Data extracted from a collection =>

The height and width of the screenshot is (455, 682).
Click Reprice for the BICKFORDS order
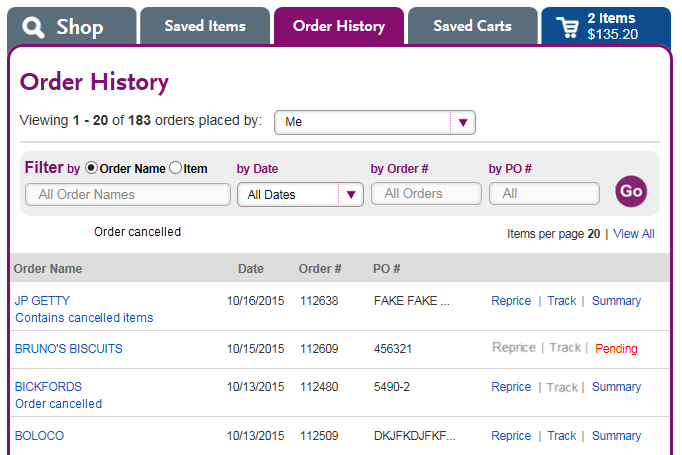(511, 387)
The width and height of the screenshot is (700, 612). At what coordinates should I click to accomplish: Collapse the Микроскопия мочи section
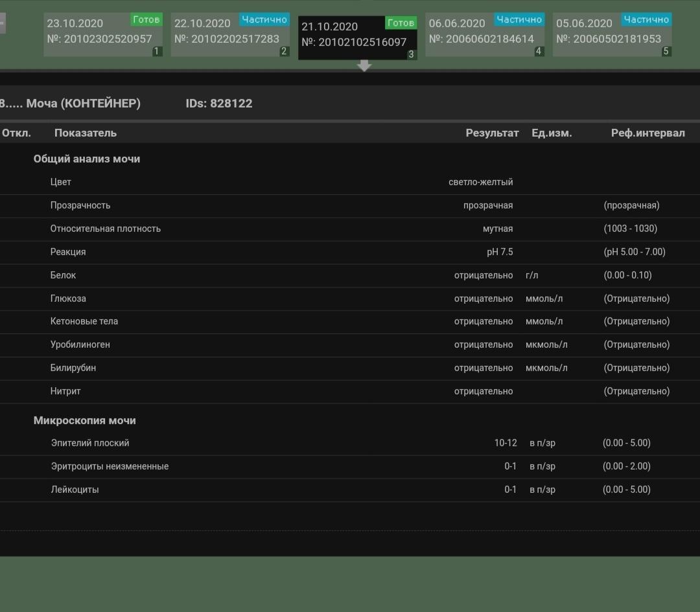[85, 420]
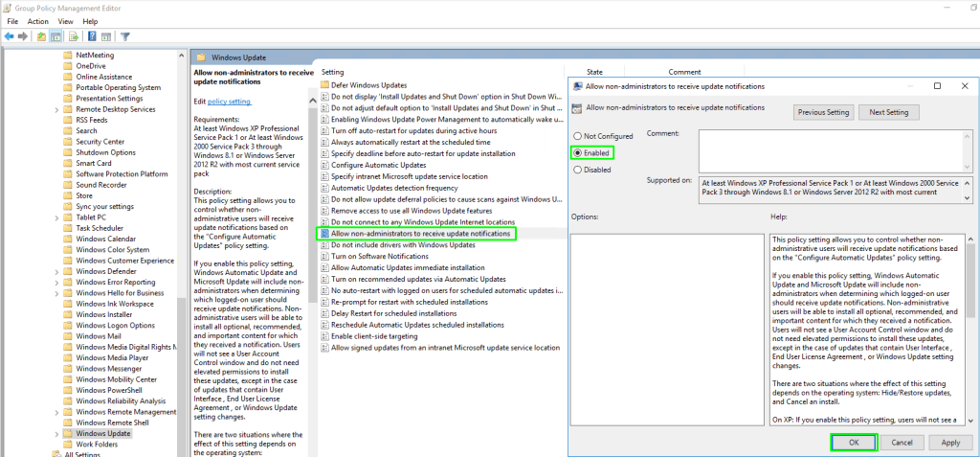
Task: Expand the Windows Update tree node
Action: (58, 433)
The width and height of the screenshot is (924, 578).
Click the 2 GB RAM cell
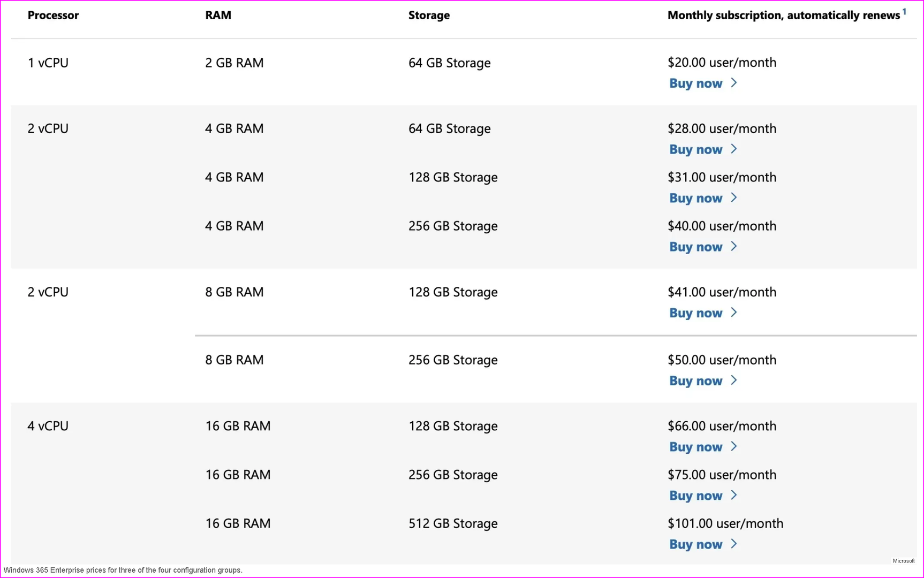234,63
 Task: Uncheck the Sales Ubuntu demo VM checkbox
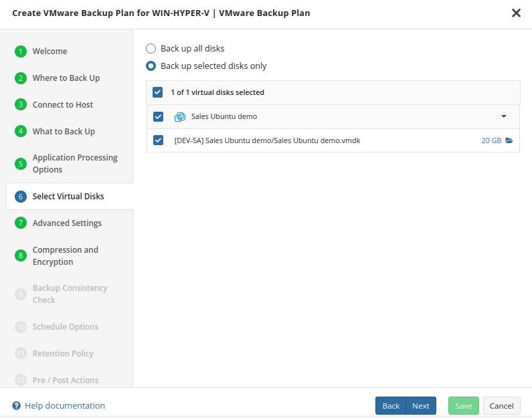click(x=159, y=116)
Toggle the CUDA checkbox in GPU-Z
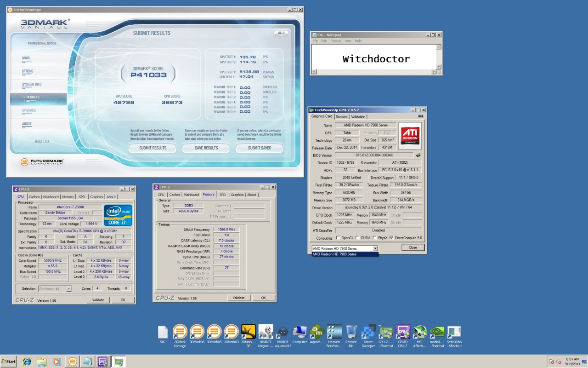This screenshot has height=368, width=588. 358,238
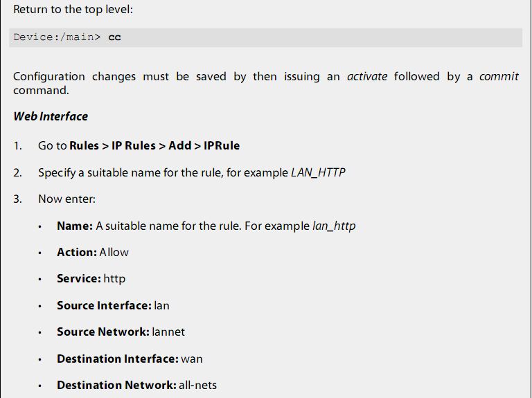Click the italic example name LAN_HTTP
532x398 pixels.
(318, 173)

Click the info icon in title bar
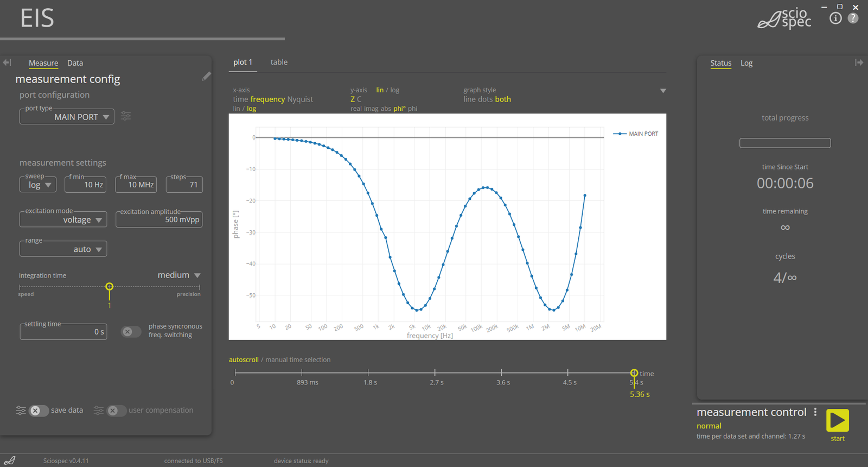click(835, 18)
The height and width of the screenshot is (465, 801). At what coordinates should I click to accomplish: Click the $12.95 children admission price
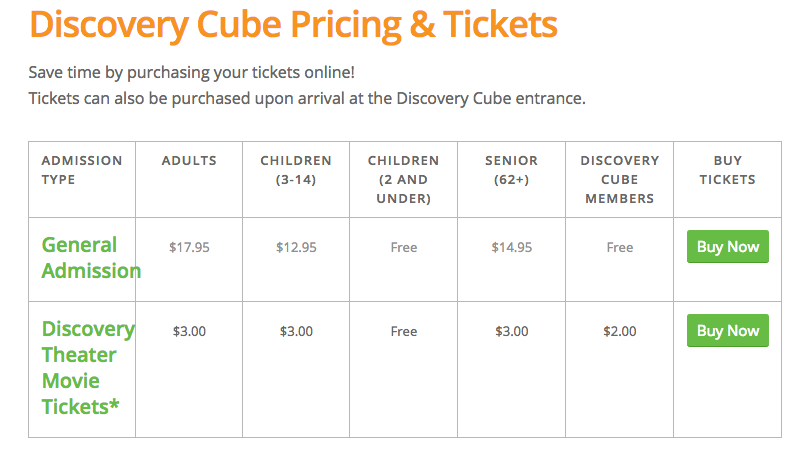296,247
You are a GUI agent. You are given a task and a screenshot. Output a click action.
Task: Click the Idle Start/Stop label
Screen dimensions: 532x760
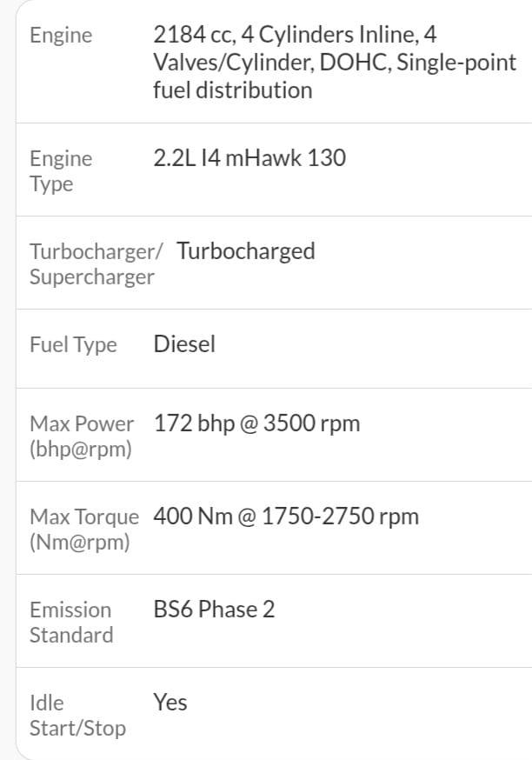[x=77, y=715]
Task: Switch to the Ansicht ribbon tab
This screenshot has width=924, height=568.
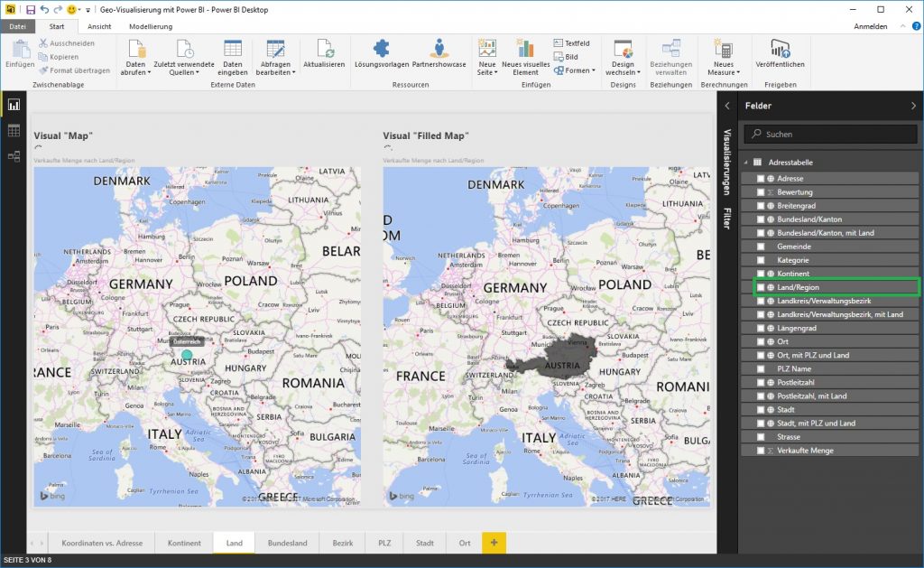Action: pos(99,26)
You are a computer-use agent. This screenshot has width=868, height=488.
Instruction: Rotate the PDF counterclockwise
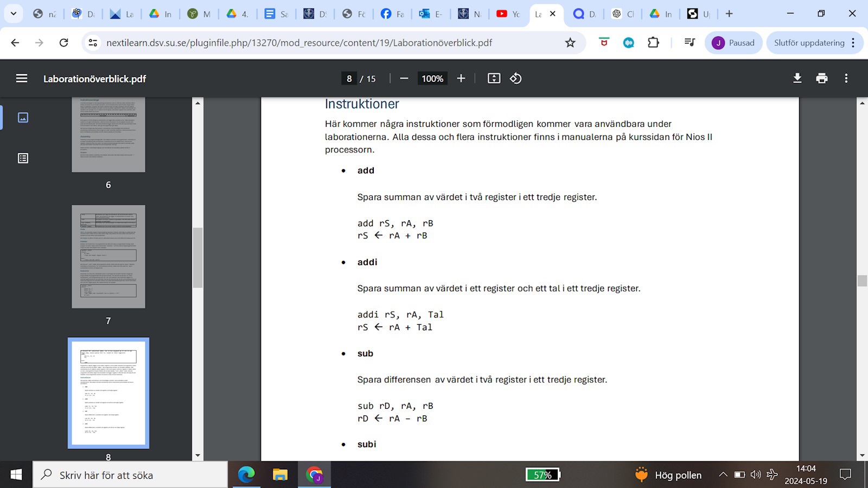pos(515,79)
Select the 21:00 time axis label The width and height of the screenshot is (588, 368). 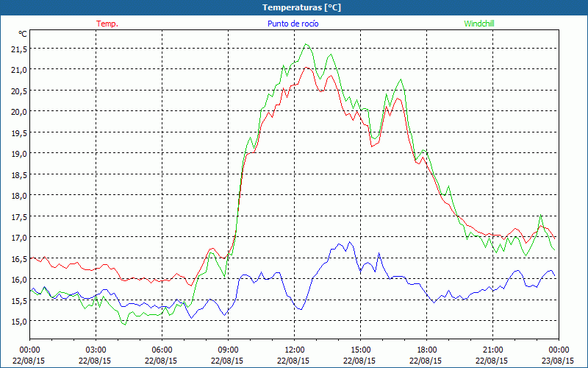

Exercise objective =>
From the line containing "Instruction: Rotate the PDF counterclockwise" through the last line of the records, both included, output those lines exactly and nothing else; skip the pictures.

Result =>
Instruction: Rotate the PDF counterclockwise
pos(515,79)
Select the 21:00 time axis label The width and height of the screenshot is (588, 368). 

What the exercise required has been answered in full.